GIVEN DATA:
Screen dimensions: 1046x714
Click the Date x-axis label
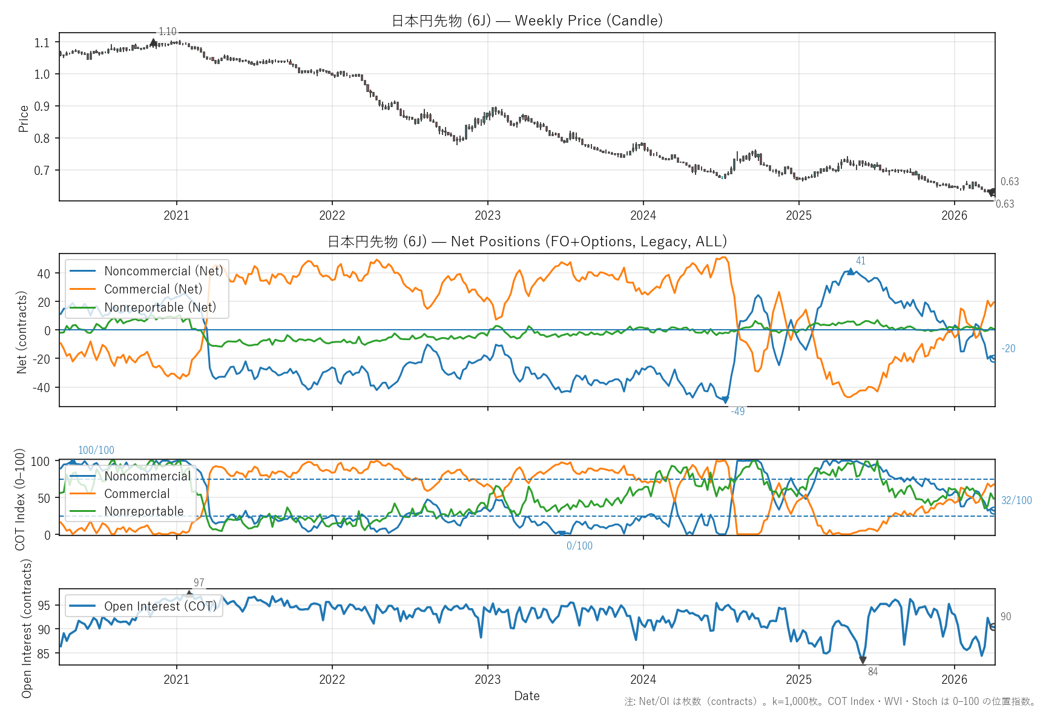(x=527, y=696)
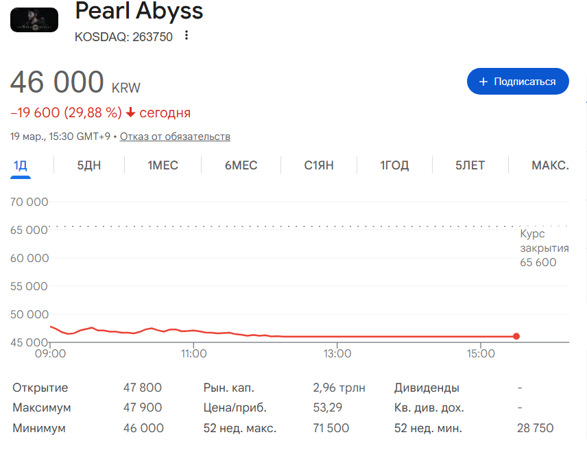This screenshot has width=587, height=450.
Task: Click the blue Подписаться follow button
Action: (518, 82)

---

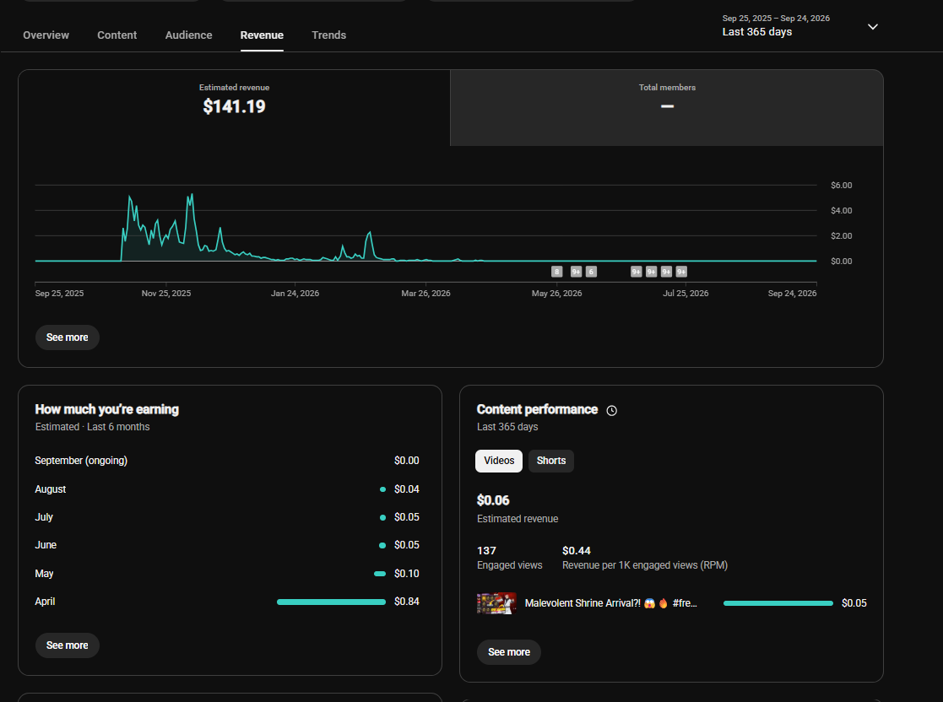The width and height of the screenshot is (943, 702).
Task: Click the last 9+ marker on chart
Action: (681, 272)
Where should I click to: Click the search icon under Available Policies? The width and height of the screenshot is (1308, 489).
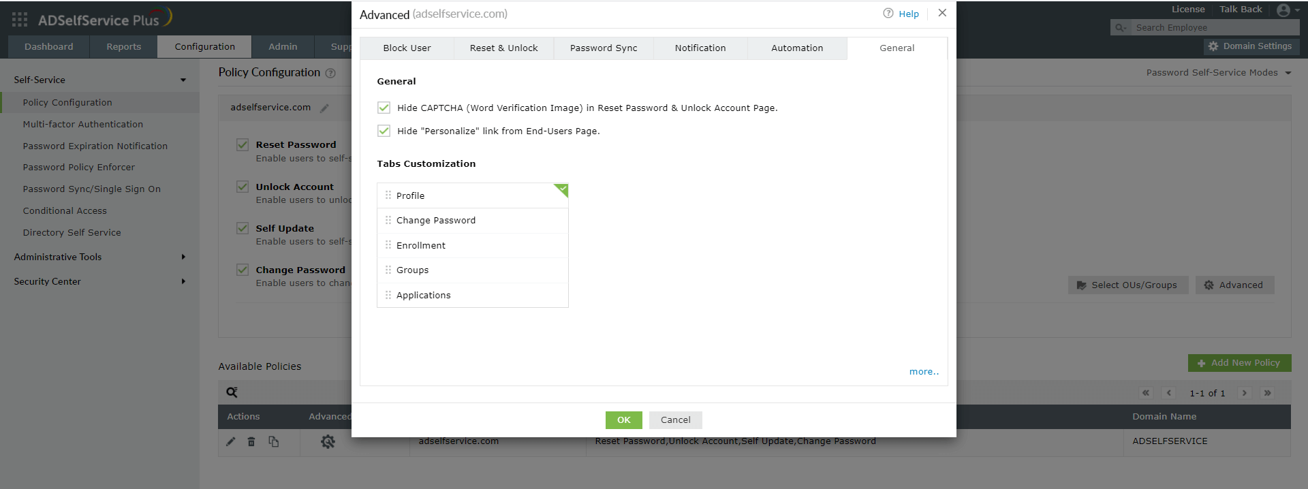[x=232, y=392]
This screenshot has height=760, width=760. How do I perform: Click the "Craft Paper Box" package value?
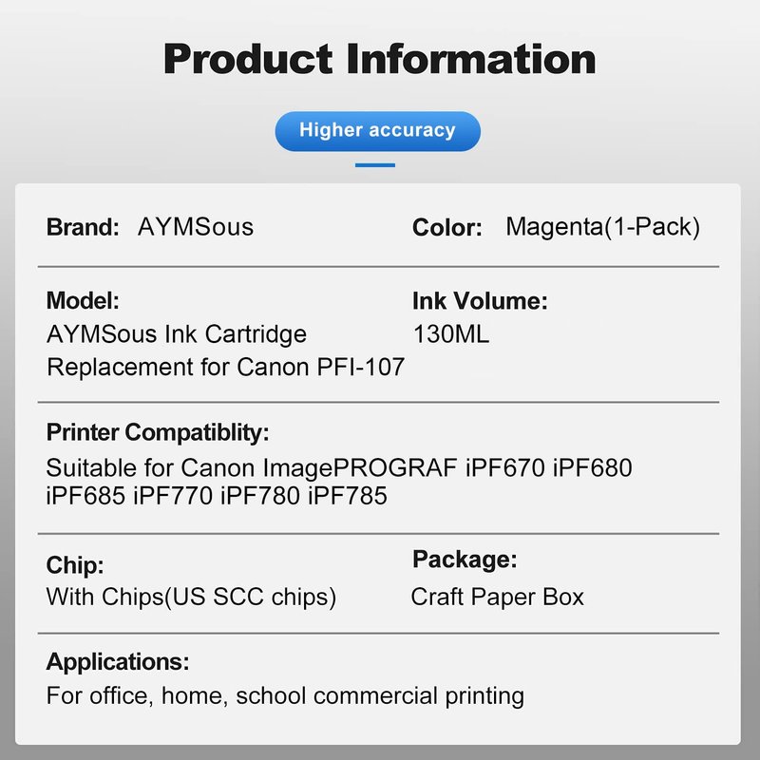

DIRECTIONS FOR THIS TASK: Pictures in the material above should be skipped; print exactly the lines from the one with "Where should I" through the one with "This screenshot has height=760, width=760.".

SOLUTION TO THE EXERCISE:
Where should I click to: Click the search icon under Available Policies? The width and height of the screenshot is (1308, 489).
[x=232, y=392]
This screenshot has height=760, width=760. How do I perform: Click the "Craft Paper Box" package value?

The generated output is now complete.